Start of SELECTED EXTRACT
An earlier post explains the distinction between mental acts and mental actions. But a logically prior question is whether there are any mental acts in the first place. Suppose I hear the characteristic rumble of a Harley-Davidson engine and then suddenly think of Peter. One cannot move straightaway from such a commonplace observation recorded in ordinary English to talk of mental acts of perceiving and of remembering. This is because 'mental act' is a terminus technicus embedded within a theory. It is a term that drags behind it a load of theoretical baggage that one may not want to take on board. Every mental act is a mental state, a state of a mind. (A state is necessarily a state of something; a mental state is necessarily a state of a mental something.) So talk of mental acts seems to commit one to talk of minds or mental subjects. But their existence is denied by those (Sartre, Butchvarov, et al.) who maintain that consciousness is subjectless. That theoretical denial, however, is consistent with the commonplace that we sometimes hear and remember. On the other hand, talk of mental acts commits one to an act-object distinction, a distinction that adverbialists deny. So although it is obvious that we sometimes hear and remember, it is not obvious that there are mental acts. So we need an argument. Here is one. It is my reconstruction of what I think Laird Addis is saying on p. 71 et passim of Natural Signs: A Theory of Intentionality (Temple University Press, 1989).
1. Consider two states of affairs, S1 and S2. In S1 I am imagining a unicorn (and nothing else) at time t, while in S2 I am imagining a mermaid (and nothing else) at t. S1 and S2 are individually possible, though not jointly compossible.
2. S1 and S2 are numerically different, and this difference requires a ground, a 'difference-maker.'
3. One cannot locate the difference-maker on the side of the object, because there are no unicorns and there are no mermaids. (For an analogy, compare two mathematical sets, one whose sole member is a unicorn, the other whose sole member is a mermaid. These sets are the same set, the null set, inasmuch as there is nothing that could ground their difference.)
4. Since both S1 and S2 involve the same type of mental directedness, namely, imagination, the difference between S1 and S2 cannot be ascribed to a difference in type of mental directedness.
End of SELECTED EXTRACT
[EXERCISE OBJECTIVE] Continue the passage on whether mental acts exist, starting right after its numbered step 4.
Start of THE DATA
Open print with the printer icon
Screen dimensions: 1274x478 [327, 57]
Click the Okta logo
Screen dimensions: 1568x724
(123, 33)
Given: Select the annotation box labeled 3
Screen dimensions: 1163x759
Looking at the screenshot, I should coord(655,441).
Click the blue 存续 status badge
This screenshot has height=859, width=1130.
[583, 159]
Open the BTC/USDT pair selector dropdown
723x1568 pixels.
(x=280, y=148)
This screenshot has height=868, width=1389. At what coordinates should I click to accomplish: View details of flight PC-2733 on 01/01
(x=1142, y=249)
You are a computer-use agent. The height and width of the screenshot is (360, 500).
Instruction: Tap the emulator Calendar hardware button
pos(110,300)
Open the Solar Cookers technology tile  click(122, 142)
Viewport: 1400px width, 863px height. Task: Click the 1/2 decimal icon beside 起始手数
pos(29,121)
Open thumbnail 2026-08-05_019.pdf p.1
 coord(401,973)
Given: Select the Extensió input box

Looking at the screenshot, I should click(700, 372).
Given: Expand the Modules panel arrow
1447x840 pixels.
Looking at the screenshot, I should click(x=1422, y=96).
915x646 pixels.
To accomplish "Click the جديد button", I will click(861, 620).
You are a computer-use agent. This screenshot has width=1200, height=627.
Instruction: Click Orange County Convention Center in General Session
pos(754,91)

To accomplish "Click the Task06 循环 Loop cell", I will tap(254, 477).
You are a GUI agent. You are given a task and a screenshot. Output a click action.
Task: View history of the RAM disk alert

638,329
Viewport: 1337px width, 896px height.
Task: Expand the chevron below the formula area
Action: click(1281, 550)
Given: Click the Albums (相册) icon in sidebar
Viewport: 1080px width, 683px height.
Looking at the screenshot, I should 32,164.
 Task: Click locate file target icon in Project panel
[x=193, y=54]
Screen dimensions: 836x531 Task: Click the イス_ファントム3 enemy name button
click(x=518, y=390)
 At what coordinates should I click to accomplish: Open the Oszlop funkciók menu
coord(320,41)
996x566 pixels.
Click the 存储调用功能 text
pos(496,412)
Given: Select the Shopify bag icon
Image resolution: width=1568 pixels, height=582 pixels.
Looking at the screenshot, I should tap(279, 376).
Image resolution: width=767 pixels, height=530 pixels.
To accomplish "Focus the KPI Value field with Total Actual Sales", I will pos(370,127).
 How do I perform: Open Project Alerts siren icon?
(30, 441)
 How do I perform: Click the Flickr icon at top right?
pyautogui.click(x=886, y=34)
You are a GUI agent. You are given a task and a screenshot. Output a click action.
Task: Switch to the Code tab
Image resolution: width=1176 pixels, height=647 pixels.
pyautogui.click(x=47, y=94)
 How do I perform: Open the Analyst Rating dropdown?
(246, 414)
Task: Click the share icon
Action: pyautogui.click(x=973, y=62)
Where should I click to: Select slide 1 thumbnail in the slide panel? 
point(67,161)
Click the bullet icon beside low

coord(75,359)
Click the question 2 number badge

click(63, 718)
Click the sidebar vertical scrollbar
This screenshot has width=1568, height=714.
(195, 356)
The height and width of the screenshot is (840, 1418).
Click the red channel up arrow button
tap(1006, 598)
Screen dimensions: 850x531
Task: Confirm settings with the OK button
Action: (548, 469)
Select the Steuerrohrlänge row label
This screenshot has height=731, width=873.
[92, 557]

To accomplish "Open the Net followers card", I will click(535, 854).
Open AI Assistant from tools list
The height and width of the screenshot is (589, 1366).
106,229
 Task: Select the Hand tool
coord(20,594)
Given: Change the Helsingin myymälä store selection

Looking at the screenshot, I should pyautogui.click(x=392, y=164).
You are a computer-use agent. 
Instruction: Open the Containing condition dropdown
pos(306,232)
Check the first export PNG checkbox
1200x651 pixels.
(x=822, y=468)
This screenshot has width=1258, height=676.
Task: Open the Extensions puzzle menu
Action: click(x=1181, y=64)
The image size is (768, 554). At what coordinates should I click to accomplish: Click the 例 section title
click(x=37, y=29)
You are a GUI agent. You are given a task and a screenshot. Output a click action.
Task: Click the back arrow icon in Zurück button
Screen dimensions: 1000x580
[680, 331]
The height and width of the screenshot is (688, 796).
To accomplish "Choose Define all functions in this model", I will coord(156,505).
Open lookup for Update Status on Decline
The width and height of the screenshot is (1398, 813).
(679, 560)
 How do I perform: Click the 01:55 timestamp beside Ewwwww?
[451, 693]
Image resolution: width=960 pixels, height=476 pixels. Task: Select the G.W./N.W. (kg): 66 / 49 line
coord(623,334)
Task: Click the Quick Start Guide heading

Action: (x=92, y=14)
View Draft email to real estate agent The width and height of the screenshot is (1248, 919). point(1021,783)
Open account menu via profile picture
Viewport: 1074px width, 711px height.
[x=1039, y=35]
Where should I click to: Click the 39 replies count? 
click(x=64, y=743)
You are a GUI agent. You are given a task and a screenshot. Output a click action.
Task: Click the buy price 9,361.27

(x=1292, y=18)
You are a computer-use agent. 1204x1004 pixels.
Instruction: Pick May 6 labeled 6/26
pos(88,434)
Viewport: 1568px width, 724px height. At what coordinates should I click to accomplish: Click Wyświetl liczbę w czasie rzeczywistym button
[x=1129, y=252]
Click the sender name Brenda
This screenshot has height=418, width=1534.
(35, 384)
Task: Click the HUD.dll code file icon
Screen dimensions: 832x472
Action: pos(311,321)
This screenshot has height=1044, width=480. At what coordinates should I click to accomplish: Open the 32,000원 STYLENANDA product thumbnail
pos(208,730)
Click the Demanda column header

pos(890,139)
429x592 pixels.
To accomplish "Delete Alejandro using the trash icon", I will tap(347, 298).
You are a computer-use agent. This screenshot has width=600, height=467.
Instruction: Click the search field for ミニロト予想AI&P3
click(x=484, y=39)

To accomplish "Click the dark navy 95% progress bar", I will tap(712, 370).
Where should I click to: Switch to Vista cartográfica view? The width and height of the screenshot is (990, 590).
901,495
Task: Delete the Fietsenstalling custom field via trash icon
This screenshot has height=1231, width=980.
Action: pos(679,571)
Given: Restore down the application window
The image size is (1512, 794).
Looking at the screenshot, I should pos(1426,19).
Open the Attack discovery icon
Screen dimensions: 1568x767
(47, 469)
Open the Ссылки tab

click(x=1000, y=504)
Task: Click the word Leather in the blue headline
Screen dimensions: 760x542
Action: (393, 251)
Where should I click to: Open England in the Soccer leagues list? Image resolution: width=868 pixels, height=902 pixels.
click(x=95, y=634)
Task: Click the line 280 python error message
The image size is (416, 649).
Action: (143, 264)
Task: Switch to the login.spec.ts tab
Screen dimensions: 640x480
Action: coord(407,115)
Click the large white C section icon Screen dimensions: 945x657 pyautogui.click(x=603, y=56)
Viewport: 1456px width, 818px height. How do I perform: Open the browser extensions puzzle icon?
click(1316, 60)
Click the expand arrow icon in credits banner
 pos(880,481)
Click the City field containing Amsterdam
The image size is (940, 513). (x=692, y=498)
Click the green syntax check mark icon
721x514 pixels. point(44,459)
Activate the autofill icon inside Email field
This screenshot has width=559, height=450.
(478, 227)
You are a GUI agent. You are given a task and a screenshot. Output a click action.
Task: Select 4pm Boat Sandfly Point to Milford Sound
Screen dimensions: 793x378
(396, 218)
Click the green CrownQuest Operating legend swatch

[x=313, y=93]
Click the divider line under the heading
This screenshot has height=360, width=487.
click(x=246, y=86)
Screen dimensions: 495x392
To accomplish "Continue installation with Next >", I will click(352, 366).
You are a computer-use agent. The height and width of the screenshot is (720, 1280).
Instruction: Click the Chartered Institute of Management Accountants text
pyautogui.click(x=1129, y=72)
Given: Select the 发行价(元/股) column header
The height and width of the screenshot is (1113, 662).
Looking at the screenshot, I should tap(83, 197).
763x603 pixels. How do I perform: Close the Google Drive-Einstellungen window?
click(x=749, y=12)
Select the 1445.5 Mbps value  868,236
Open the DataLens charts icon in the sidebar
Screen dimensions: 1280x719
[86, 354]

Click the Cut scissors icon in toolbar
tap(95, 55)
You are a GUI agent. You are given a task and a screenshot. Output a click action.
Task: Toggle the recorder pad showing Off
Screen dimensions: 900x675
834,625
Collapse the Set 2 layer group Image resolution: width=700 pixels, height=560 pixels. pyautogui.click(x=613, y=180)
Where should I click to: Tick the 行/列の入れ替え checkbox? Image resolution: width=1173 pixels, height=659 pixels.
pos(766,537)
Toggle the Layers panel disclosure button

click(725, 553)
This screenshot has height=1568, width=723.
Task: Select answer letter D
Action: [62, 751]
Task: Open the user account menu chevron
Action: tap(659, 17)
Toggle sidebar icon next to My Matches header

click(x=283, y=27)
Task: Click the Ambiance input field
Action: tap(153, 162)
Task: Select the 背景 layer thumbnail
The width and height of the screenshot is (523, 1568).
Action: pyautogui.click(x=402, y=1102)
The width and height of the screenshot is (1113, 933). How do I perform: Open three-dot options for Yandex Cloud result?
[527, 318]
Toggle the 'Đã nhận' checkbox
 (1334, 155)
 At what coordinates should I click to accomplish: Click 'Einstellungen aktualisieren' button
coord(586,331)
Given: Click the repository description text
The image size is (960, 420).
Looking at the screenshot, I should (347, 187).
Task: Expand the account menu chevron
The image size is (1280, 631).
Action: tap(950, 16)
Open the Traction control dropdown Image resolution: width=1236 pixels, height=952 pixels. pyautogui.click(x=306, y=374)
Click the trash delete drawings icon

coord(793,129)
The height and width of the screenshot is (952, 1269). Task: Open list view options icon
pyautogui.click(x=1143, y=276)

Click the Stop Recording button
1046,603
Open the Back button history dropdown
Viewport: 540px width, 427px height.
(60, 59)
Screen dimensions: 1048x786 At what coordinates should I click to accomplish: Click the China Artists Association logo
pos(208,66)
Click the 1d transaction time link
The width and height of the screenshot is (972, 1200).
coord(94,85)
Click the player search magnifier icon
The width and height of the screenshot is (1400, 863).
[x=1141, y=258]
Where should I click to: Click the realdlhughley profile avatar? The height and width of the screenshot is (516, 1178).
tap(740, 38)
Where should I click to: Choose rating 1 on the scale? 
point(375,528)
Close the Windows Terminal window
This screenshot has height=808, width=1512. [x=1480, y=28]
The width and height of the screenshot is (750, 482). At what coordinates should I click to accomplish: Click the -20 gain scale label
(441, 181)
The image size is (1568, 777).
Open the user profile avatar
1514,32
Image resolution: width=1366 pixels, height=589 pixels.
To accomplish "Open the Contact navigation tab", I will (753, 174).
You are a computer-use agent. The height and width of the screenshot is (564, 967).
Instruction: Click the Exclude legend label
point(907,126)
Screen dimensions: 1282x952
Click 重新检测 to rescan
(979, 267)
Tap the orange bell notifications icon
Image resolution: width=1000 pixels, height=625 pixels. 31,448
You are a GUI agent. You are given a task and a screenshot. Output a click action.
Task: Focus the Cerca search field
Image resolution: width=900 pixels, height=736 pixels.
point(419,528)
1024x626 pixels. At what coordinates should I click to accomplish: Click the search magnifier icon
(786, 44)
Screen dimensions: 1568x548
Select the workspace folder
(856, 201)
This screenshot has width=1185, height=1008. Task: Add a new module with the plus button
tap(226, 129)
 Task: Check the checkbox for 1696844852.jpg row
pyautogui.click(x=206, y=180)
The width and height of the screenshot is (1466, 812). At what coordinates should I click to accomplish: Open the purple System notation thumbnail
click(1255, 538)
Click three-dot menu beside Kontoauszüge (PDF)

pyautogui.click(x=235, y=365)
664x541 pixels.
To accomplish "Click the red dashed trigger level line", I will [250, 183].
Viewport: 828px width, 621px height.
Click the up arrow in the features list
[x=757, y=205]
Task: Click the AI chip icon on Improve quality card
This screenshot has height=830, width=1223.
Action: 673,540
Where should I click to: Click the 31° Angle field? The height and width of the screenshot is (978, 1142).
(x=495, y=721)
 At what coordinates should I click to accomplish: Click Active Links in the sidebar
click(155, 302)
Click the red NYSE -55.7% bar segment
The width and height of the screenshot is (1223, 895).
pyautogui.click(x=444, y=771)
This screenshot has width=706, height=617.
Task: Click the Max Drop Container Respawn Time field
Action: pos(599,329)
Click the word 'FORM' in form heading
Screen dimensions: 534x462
End of THE DATA
[WRITTEN RESPONSE]
5. Since one and the same subject is the imaginer in both cases, the difference between S1 and S2 is not on the side of the subject. Therefore:
6. There must be something that grounds the difference between S1 and S2, and this all men call 'mental act.'
Cuteness and quinque viae parody aside, there must be something that grounds the difference between S1 and S2 assuming the Difference-Maker Principle: No difference without a difference-maker. This principle strikes me as well-nigh self-evident: how on Earth (or on Twin Earth for that matter) could two different complexes just differ? S1 and S2 are complexes not simples: their numerical difference requires an ontological ground. Suppose someone insisted that the unordered set {Bill, Peter} is just different -- barely different -- from the unordered set {Peter, Bill}. You would show him the door, right? I can swallow a bare difference of simples but not of complexes.
The difference between S1 and S2, then, traces back to a difference between two mental acts. If you ask me what makes these two mental acts different, my answer will be that they differ in their object-directedness: one has unicorn-directedness, the other mermaid-directedness. Perhaps this could be explained further by saying that a mental act is a mental state, where a mental state is a mind's exemplification of an intentional property. So in S1 my mind exemplifies the intentional property unicorn-directedness while in S2 my mind exemplifies the intentional property mermaid-directedness. These property-exemplifications just are the mental acts.
This is pretty close to a Bergmann-Addis assay of the act. If it could be made to work in all details, then we could avoid Meinongianism, Adverbialism, and Sartreanism (Sartvarovianism?). But being an aporetician, I am not sanguine.